December 22, 2017

Ameriprise Ins. Co. v Kensington Radiology Group, P.C. (2017 NY Slip Op 51911(U))

Headnote

The main issue decided in this case was whether the $50,000 policy limit of the insurance policy had been exhausted before the petitioner became obligated to pay the respondent's claim for unpaid no-fault benefits. The court held that when an insurer has paid the full monetary limits set forth in the policy, its duties under the contract of insurance cease. The court also determined that a defense that the coverage limits of the policy have been exhausted may be asserted by an insurer despite its failure to issue a denial of the claim within the 30-day period. The court found that the petitioner-insurer's submissions raised triable issues as to whether the $50,000 policy limit had been exhausted by payments of no fault benefits to the respondent and other providers, and remanded the matter to Civil Court for a framed issue hearing on that issue.

Reported in New York Official Reports at Ameriprise Ins. Co. v Kensington Radiology Group, P.C. (2017 NY Slip Op 51911(U))

Ameriprise Insurance Company, Petitioner-Appellant,

against

Kensington Radiology Group, P.C. a/a/o Zoila McBean, Respondent-Respondent.

Petitioner appeals from an order and judgment of the Civil Court of the City of New York, New York County (Erika M. Edwards, J.), entered on or about November 30, 2016, which denied its petition to vacate an arbitration award in favor of respondent, awarding it unpaid no-fault benefits in the principal sum of $3,548.01, and confirmed the arbitration award.

Per Curiam.

Order and judgment (Erika M. Edwards, J.), entered November 30, 2016, reversed, without costs, and matter remanded to Civil Court for a framed issue hearing regarding whether the $50,000 policy limit of the subject insurance policy was exhausted before petitioner became obligated to pay respondent’s claim.

When an insurer “has paid the full monetary limits set forth in the policy, its duties under the contract of insurance cease” (Countrywide Ins. Co. v Sawh, 272 AD2d 245 [2000]). A defense that the coverage limits of the policy have been exhausted may be asserted by an insurer despite its failure to issue a denial of the claim within the 30—day period (New York & Presbyt. Hosp. v Allstate Ins. Co., 12 AD3d 579, 580 [2004]), and an arbitrator’s award directing payment in excess of the $50,000 limit of a no-fault insurance policy exceeds the arbitrator’s power and constitutes grounds for vacatur of the award (see Matter of Brijmohan v State Farm Ins. Co., 92 NY2d 821, 822-823 [1998]; Countrywide Ins. Co. v Sawh, 272 AD2d at 245; 11 NYCRR 65—1.1).
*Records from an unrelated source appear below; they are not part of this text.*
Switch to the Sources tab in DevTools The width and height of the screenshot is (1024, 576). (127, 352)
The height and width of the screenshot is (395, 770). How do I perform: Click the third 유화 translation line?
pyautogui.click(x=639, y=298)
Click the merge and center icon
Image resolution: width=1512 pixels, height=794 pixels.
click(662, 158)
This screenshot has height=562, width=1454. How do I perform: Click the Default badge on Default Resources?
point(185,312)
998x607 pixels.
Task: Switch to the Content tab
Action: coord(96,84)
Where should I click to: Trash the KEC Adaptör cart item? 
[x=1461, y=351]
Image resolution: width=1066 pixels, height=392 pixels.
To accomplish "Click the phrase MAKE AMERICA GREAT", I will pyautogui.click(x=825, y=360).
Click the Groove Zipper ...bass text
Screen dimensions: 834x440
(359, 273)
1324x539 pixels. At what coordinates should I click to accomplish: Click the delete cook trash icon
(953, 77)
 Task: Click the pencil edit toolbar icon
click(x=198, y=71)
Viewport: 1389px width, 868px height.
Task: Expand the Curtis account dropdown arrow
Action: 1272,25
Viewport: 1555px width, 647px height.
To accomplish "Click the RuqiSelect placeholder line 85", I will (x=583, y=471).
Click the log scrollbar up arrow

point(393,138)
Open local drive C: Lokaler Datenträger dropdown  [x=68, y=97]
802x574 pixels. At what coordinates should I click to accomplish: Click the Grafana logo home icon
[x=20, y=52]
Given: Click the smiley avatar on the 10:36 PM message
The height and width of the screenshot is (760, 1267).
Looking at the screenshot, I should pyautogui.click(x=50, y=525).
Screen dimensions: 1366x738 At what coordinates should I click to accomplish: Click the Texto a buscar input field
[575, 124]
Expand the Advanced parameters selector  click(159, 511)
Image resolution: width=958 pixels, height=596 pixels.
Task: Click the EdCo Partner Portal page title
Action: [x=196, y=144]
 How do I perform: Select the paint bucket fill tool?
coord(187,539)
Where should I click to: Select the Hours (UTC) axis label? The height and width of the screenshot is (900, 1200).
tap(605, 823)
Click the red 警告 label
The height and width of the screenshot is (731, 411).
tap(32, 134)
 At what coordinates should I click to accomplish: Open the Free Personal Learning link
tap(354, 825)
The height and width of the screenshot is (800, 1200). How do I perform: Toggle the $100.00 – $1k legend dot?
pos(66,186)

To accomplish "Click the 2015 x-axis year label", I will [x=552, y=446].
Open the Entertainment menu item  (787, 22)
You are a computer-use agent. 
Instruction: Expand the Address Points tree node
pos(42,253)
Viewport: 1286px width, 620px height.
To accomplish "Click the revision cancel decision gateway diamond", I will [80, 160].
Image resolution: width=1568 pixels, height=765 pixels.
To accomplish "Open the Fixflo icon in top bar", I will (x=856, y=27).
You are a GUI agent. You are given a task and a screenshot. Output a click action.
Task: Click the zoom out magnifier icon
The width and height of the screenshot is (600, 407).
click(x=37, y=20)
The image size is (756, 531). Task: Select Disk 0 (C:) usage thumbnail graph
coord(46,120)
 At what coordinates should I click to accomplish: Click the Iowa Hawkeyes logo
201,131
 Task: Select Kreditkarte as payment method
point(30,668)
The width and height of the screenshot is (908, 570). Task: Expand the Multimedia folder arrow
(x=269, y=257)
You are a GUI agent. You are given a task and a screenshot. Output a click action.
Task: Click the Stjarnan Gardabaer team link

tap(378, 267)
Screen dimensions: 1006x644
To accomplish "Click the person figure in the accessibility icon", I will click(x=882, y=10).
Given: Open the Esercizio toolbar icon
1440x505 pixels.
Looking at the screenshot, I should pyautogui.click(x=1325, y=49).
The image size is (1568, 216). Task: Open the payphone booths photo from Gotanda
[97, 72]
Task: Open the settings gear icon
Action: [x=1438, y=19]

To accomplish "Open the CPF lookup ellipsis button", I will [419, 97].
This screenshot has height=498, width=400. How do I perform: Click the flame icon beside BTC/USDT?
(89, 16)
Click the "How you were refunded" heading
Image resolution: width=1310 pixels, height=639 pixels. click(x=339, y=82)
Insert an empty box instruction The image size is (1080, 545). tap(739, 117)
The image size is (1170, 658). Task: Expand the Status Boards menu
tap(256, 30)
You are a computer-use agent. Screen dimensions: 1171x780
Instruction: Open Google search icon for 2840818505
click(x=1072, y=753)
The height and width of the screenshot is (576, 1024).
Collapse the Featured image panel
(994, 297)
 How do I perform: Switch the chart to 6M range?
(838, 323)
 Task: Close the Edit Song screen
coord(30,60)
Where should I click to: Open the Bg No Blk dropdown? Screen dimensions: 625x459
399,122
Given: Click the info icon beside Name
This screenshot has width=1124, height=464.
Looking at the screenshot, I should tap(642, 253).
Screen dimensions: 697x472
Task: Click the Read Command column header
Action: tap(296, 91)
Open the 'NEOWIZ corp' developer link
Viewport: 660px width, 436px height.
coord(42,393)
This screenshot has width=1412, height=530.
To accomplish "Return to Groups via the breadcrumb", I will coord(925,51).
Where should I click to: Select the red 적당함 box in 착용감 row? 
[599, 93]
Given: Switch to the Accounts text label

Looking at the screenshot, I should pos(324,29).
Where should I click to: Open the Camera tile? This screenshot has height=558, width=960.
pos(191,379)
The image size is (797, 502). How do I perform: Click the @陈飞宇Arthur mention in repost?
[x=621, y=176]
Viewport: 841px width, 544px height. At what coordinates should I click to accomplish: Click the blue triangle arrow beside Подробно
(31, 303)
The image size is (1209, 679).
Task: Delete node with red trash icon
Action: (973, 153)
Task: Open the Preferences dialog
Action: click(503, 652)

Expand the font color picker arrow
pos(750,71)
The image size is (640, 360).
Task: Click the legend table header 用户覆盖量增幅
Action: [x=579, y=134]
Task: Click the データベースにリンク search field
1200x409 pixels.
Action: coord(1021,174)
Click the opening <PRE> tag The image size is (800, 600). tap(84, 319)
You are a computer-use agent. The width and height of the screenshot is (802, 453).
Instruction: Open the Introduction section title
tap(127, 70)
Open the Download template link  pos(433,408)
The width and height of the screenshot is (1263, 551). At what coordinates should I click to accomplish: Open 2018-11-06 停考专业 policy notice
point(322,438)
Here, petitioner-insurer’s submissions in support of its petition to vacate the arbitration award – including an attorney’s affirmation, the policy declaration page showing the $50,000 limit and a payment ledger listing in chronological order the dates the claims by various providers were received and paid – raised triable issues as to whether the $50,000 policy limit had been exhausted by payments of no fault benefits to respondent and other providers before petitioner became obligated to pay the claims at issue here (see Allstate Prop. & Cas. Ins. Co. v Northeast Anesthesia & Pain Mgt., 51 Misc 3d 149[A], 2016 NY Slip Op 50828[U] [App Term, 1st Dept 2016]; Allstate Ins. Co. v DeMoura, 30 Misc 3d 145[A], 2011 NY Slip Op 50430[U] [App Term, [*2]1st Dept 2011]). Therefore, we remand the matter to Civil Court for a framed issue hearing on that issue.

THIS CONSTITUTES THE DECISION AND ORDER OF THE COURT.